# What needs to be done:
Copy out, word for word, the part of the records that opens with the line containing "Task: Read trending" and runs through the end of the records. Leave the pictures out of your answer.

-- begin Information supplied --

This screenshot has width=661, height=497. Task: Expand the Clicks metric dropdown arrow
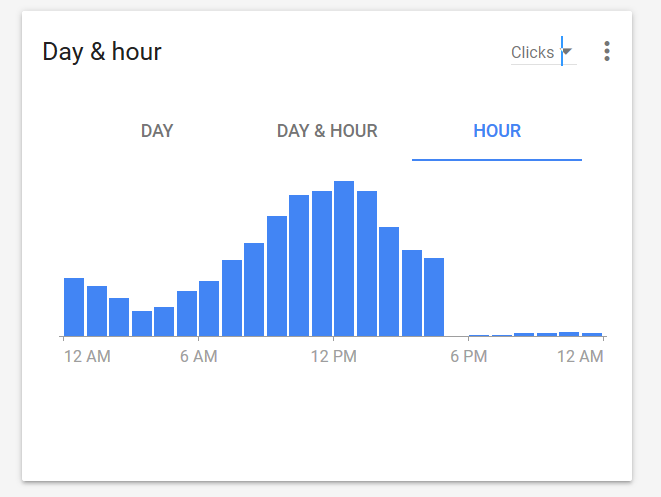(567, 51)
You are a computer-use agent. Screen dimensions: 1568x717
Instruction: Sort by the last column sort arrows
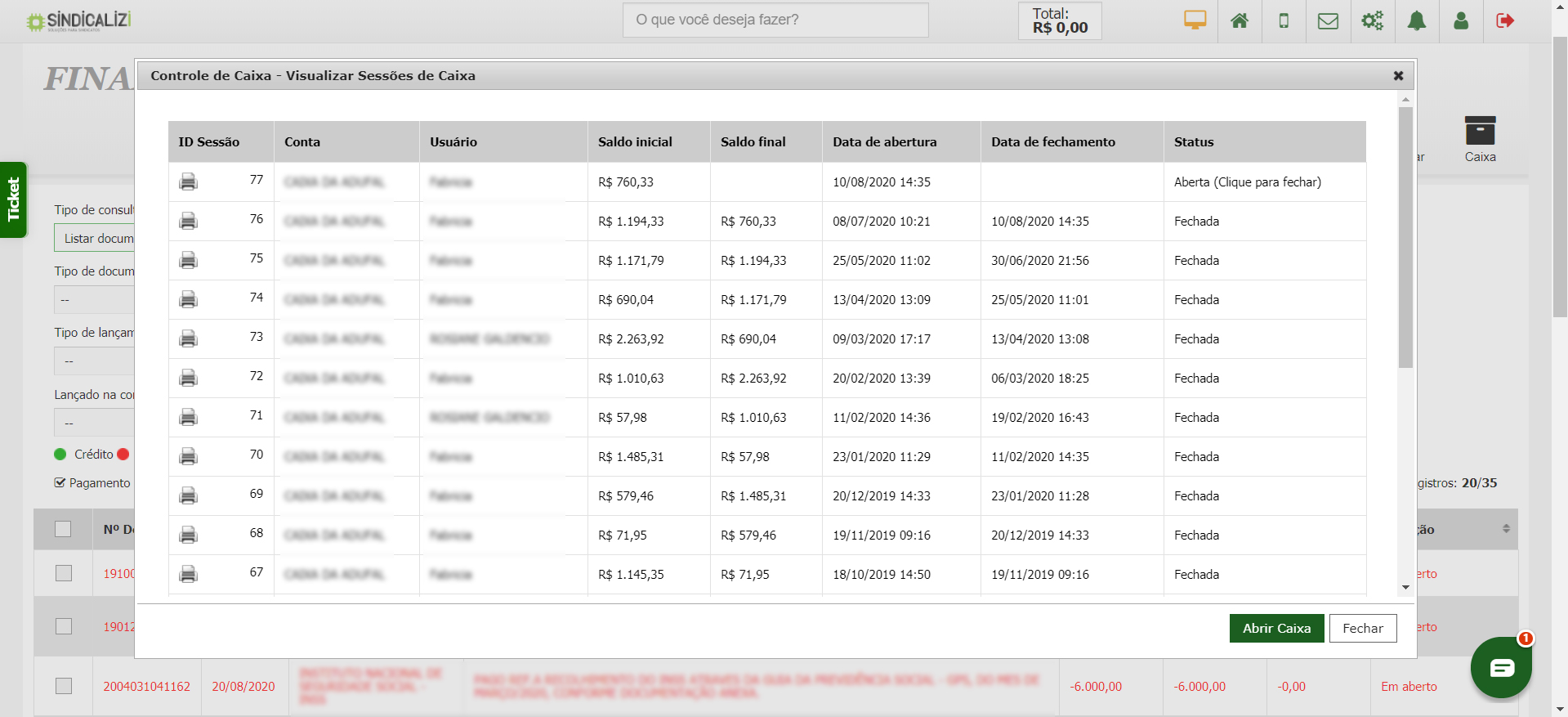click(1506, 529)
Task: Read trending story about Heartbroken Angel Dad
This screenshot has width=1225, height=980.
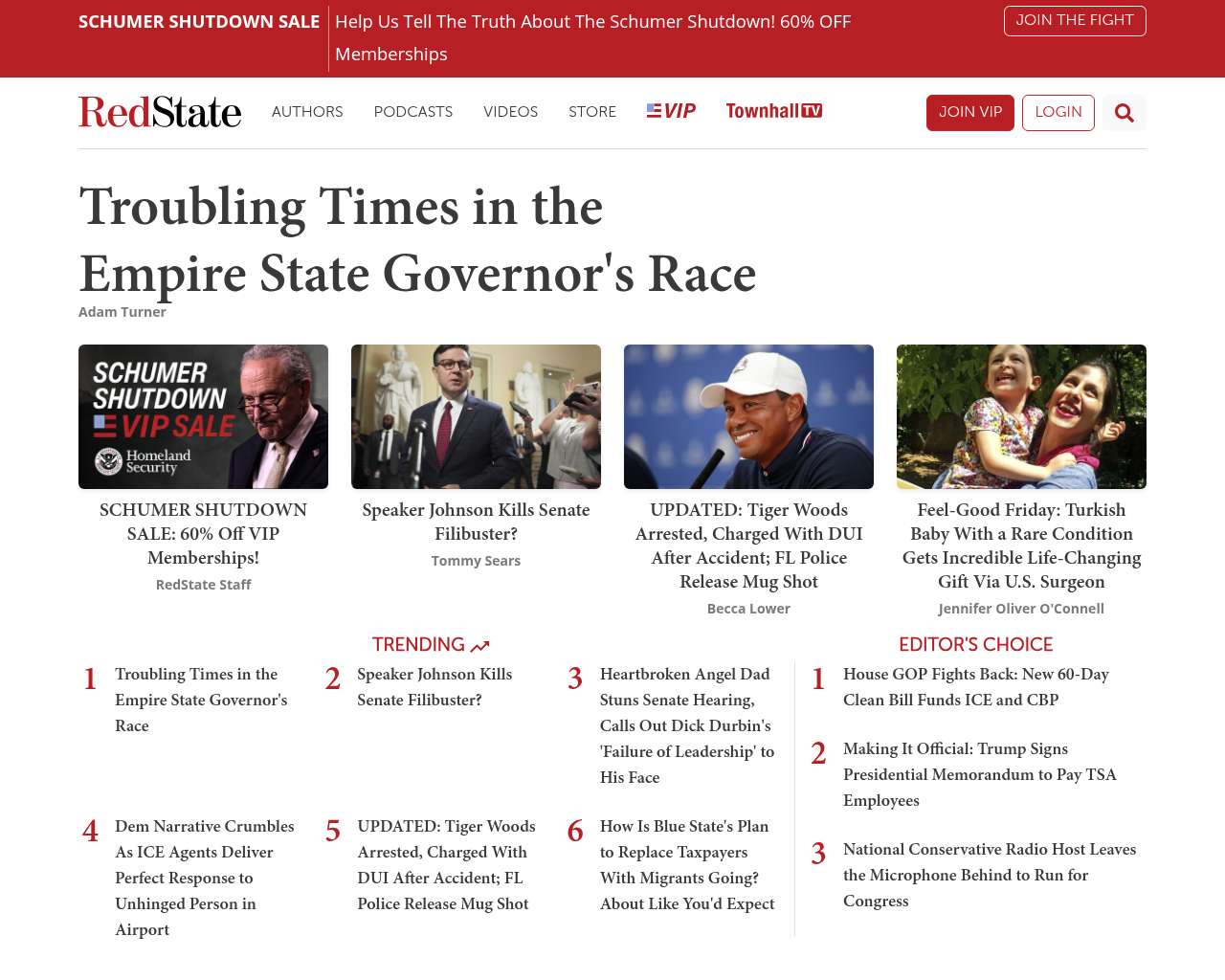Action: [x=686, y=725]
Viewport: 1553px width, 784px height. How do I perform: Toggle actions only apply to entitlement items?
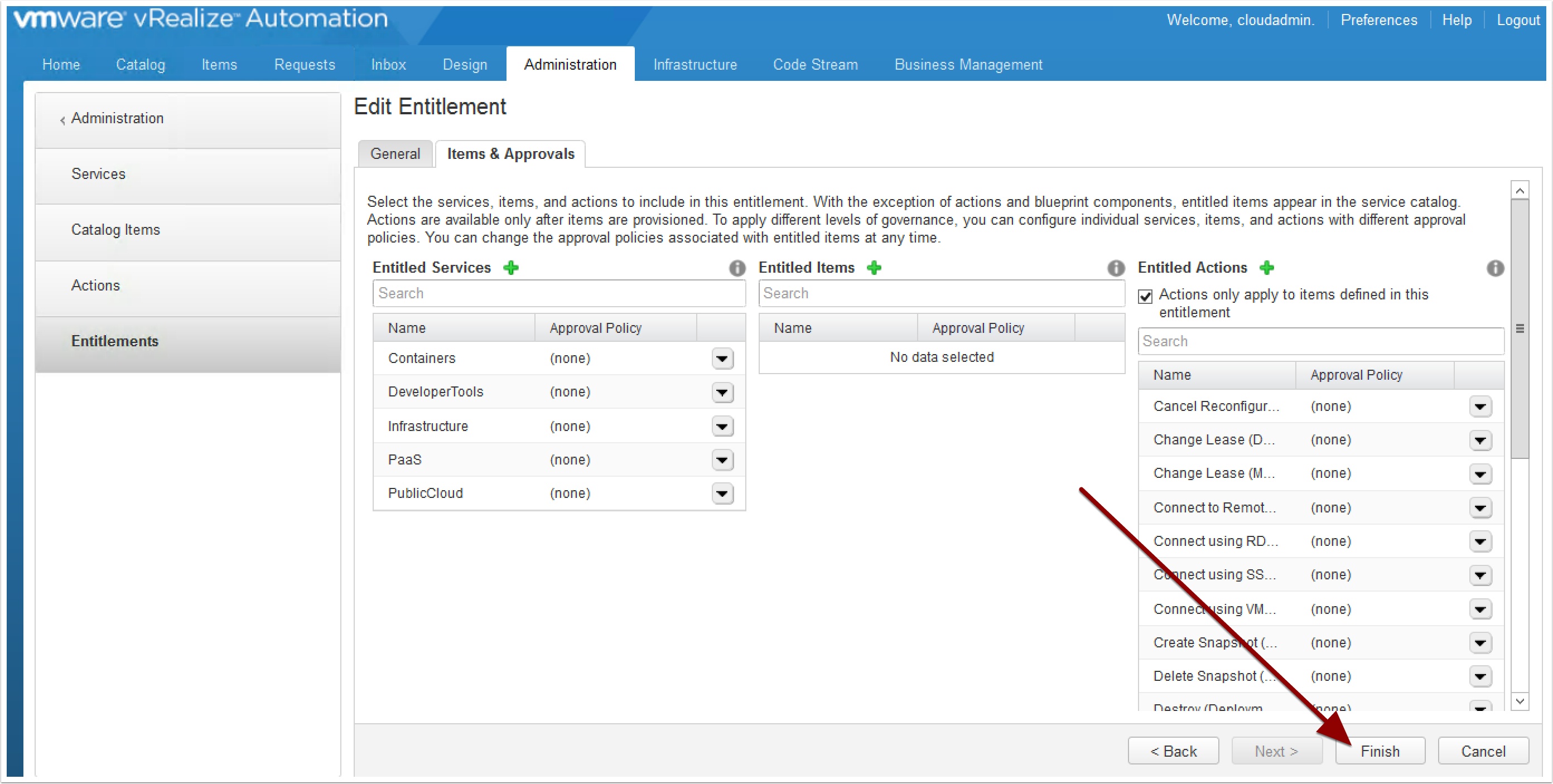[1145, 296]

-- end Information supplied --

# Response to the task:
Task: Read trending story about Heartbroken Angel Dad
This screenshot has width=1225, height=980.
Action: [x=686, y=725]
Viewport: 1553px width, 784px height. How do I perform: Toggle actions only apply to entitlement items?
[1145, 296]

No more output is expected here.